DeeCee, intense time. You take as much time as you need to do your grieving. And then, yes, you do need to move on. But first you need to find the strength inside you and that doesn't happen in a day. It sounds like you've got a great medical team. And that you're very comfortable in your surroundings...which is VERY good.
I found journaling helped to find the strength needed. As did plain old daydreaming...which I still do a lot of. I can't say I used any meditation techniques but I focussed on God...a lot. And that's what got me through the most. Giving myself permission to think about me and treating myself like I'd treat someone else in the same boat helped...bunches.
Having raised 2 kids of my own, 1 foster, and numerous exchange students, besides being the main caretaker for 3 of our 4 parents and being self-employed, I wasn't too used to thinking of myself first. And I'm sure you all can relate. Women tend to focus outwardly on the needs of others and feel...guilty?...when focussing on themselves.
So if there was ever a time for you to take care of yourself, this is it. Your doctors will appreciate it, too, as you respond...better...to your treatments. But you sound like you all ready know this. Please take my words as just further encouragement.
I also had Stage 2, Grade 3 cancer. No lymph node involvement but skin involvement and 4.5 cm tumor size. I was triple negative (estrogen negative, progesterone negative and HER2 negative) though.
There was a history of heart disease in my family but I had one round of 4 cycles, 3 weeks apart, of AC and then a second round of 4 cycles, 3 weeks apart, of Taxotere. The MUGA scan that was done on my heart prior to chemo showed there shouldn't be a problem. And thankfully, my cardiac stress tests since are still good. All my chemo was neo-adjuvent (prior to surgery) so it's been 4 years this month since they were begun.

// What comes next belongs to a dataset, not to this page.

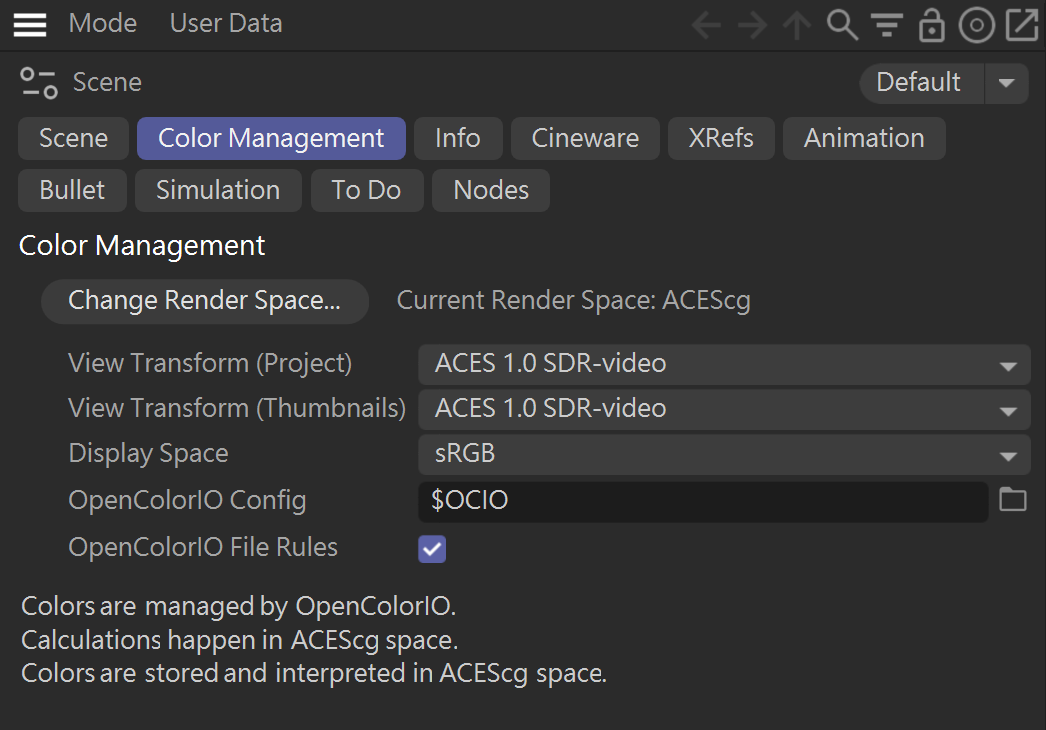The image size is (1046, 730).
Task: Open the search magnifier icon
Action: click(842, 26)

Disney World is the best medicine for all ills. I went twice during chemo and found no problem getting around. It's so handicapped friendly and scooters are a blessing. Granted, I wasn't flying all over because I was pretty tired. But I still hit as many rides as I could. It was hoot seeing the faces of the CMs when this bald, old lady drove up to the Single Rider line of MS or TOT. I'm sure they wondered if they would be carrying me off...or worse, cleaning up after me

For the record, neither happened. That's the wonders of modern medicine.

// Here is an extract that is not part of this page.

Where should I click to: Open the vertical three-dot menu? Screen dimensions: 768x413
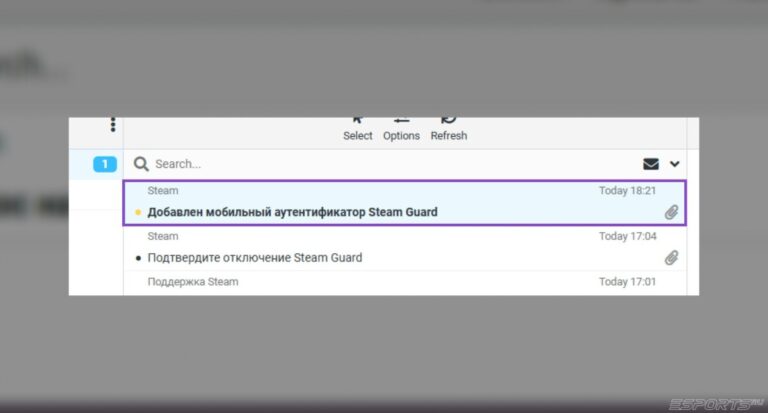[113, 125]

BTW baldness at WDW is a badge of honor. You can't believe how supportive everyone was...from CMs to ordinary people. And there are a lot of us Disneyphiles who share this boat. I'd meet other breast cancer survivors everywhere I went. When I first learned of my cancer, it was very shocking. And I wasn't too sure I liked being known as a Breast Cancer SURVIVOR. Now, after meeting so many strong women, hey, I boast of my survivorship. We're tough ladies and deserve to have it known.